CF1810B Candies

This problem is about candy. Initially, you only have $ 1 $ candy, and you want to have exactly $ n $ candies. You can use the two following spells in any order at most $ 40 $ times in total. - Assume you have $ x $ candies now. If you use the first spell, then $ x $ candies become $ 2x-1 $ candies. - Assume you have $ x $ candies now. If you use the second spell, then $ x $ candies become $ 2x+1 $ candies. Construct a sequence of spells, such that after using them in order, you will have exactly $ n $ candies, or determine it's impossible.

Each test contains multiple test cases. The first line contains a single integer $ t $ ( $ 1 \le t \le 10^4 $ ) — the number of test cases. Their description follows.
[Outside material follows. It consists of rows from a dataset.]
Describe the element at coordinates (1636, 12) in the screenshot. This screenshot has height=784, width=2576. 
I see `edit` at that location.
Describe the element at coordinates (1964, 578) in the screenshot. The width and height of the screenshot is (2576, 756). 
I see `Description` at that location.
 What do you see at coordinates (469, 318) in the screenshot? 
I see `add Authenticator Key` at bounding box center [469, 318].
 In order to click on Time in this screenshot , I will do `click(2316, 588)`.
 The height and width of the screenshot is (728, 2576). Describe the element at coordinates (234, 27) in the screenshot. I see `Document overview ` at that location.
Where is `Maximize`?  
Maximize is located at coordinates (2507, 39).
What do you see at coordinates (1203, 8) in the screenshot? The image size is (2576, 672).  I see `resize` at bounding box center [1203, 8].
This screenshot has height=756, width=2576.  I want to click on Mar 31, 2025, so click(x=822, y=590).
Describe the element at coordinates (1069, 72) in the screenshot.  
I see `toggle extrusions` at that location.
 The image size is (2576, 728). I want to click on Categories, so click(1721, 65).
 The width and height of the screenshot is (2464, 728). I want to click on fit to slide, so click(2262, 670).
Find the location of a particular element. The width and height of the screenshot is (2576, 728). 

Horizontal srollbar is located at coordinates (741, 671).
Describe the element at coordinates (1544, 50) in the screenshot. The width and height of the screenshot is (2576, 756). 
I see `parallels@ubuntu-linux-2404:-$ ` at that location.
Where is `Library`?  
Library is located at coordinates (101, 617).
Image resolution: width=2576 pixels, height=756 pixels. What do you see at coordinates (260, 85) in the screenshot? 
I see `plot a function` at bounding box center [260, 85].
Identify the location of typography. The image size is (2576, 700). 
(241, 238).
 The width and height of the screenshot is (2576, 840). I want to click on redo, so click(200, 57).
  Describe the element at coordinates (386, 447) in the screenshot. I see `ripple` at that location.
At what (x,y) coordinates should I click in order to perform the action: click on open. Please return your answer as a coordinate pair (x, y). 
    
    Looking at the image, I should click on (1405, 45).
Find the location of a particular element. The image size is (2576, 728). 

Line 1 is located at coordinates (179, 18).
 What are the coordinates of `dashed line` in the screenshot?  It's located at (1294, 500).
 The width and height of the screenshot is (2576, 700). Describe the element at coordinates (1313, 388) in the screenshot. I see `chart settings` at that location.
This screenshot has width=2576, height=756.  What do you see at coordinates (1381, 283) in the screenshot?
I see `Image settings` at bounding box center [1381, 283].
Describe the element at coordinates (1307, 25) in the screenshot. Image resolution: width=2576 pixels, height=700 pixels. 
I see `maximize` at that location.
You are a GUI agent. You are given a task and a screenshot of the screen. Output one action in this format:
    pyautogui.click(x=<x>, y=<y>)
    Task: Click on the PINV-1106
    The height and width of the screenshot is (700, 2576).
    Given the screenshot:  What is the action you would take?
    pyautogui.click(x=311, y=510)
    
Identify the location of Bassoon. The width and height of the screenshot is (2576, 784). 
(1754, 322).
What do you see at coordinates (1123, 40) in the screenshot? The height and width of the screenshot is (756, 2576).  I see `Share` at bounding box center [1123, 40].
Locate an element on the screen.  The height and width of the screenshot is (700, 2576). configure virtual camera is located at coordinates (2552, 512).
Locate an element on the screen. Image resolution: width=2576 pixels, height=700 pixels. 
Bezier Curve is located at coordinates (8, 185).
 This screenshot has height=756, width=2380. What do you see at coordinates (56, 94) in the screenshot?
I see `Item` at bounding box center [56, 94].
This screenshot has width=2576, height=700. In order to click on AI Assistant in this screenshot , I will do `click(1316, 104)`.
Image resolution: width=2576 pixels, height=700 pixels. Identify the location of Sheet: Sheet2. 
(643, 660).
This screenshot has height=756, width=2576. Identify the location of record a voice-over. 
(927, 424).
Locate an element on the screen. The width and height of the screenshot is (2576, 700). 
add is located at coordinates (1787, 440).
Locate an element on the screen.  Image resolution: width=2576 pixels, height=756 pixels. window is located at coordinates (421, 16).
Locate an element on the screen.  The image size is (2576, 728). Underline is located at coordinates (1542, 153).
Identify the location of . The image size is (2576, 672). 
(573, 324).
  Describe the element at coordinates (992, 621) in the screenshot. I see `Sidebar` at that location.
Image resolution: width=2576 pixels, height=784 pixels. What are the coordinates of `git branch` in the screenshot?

Each test case contains one line with a single integer $ n $ ( $ 2 \le n \le 10^9 $ ) — the required final number of candies.

For each test case, output the following. If it's possible to eventually have $ n $ candies within $ 40 $ spells, in the first line print an integer $ m $ ( $ 1 \le m \le 40 $ ), representing the total number of spells you use. In the second print $ m $ integers $ a_{1}, a_{2}, \ldots, a_{m} $ ( $ a_{i} $ is $ 1 $ or $ 2 $ ) separated by spaces, where $ a_{i} = 1 $ means that you use the first spell in the $ i $ -th step, while $ a_{i} = 2 $ means that you use the second spell in the $ i $ -th step. Note that you do not have to minimize $ m $ , and if there are multiple solutions, you may output any one of them. If it's impossible, output $ -1 $ in one line.

For $ n=3 $ , you can just use the second spell once, and then have $ 2 \cdot 1 + 1 = 3 $ candies. For $ n=7 $ , you can use the second spell twice. After the first step, you will have $ 3 $ candies. And after the second step, you will have $ 2 \cdot 3 + 1 = 7 $ candies.